Converting our single large team into three smaller execution teams was a big challenge. We had to look at our developers and identify who might and might not work well together. I think we did a pretty good job with that since it’s been about a year, and we’ve only made one or two “trades” between the teams. In order to build the team mentality, we’re assigning work to the team instead of the individuals. The teams are responsible for determining how work is divided, and we really don’t care how it gets done as long as it gets done. Each of our three teams operates a little differently, and each of them is more functional than the big glob we had before.

But the small teams weren’t enough. We were still having problems with planning enough work to get into a sprint. The result is that halfway through, we’d have a lot of items that were blocked or no longer needed. This is mostly because we were stretching to scrape up enough work to fill the sprint, so a lot of what made it in wasn’t ready. That meant a lot of time spent working on things that we didn’t plan for or possibly not working on anything! Additionally, we’d have distractions coming up constantly that couldn’t wait for the next sprint–so that’s more items being pushed out or not worked on. Shortening sprints to one week addressed a lot of those issues. We don’t need as big of a backlog since we only need a week’s worth of work at a time. Distractions are less of a problem because we’re never more than a week away from the next sprint; it’s much easier to tell a customer than you can’t do something for a few days than a few weeks.

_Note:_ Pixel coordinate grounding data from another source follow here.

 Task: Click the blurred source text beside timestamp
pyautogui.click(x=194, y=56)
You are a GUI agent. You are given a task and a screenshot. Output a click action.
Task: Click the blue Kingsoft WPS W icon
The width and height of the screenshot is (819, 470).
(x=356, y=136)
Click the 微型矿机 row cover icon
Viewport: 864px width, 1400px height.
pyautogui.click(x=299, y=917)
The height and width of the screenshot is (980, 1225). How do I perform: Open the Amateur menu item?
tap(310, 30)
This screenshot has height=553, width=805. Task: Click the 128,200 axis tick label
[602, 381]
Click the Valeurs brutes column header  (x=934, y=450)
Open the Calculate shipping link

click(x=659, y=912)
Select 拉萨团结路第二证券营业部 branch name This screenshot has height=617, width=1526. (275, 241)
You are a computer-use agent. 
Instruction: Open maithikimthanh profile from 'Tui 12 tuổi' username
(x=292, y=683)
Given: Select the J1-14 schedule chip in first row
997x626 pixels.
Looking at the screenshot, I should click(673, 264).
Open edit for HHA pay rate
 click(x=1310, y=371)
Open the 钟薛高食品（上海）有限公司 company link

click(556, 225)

With shorter sprints implemented, we could focus on our backlog and ensuring that we have enough work ready to go with each sprint. This was a huge shift. Instead of asking developers what they were working on, we were giving them assignments based on project needs and priorities. If there was any question about the complete-ability of an item, we’d pull it out of the sprint and either add a task to improve its complete-ability or replace it with something else entirely.

So let’s review what we’ve got now: teams that are invested in what their members are working on and short sprints filled with items that can actually be completed. We’re still not completing 100% of our sprint work each week, but we’re having more success than we’ve ever had before.

What Comes Next

The team’s in a good place, but we’ve still got a lot to improve on. We don’t do a great job of story-writing. Our backlog has a lot of “do X” stories that don’t provide much context. Why are we doing that? What else do we need to get where we’re going? Because of this approach, we have a lot of new work that pops up at the end of the sprint as we realize that we now have to “do Y” and “do Z” before we’re done with a certain feature.

So my next focus will be on making sure we write quality stories. Let’s have non-functional stories to create the system functionality needed to complete bigger functional stories. Let’s make sure our stories have valid descriptions and clear completion criteria. Let’s scope stories so we can confidently fit them into a single sprint. Let’s identify the functional stories needed to complete a project so we can have a clear picture of what “done” means before we begin, sharpening our focus on what we’re trying to accomplish while simultaneously building a strong backlog. Yes, the future will be good!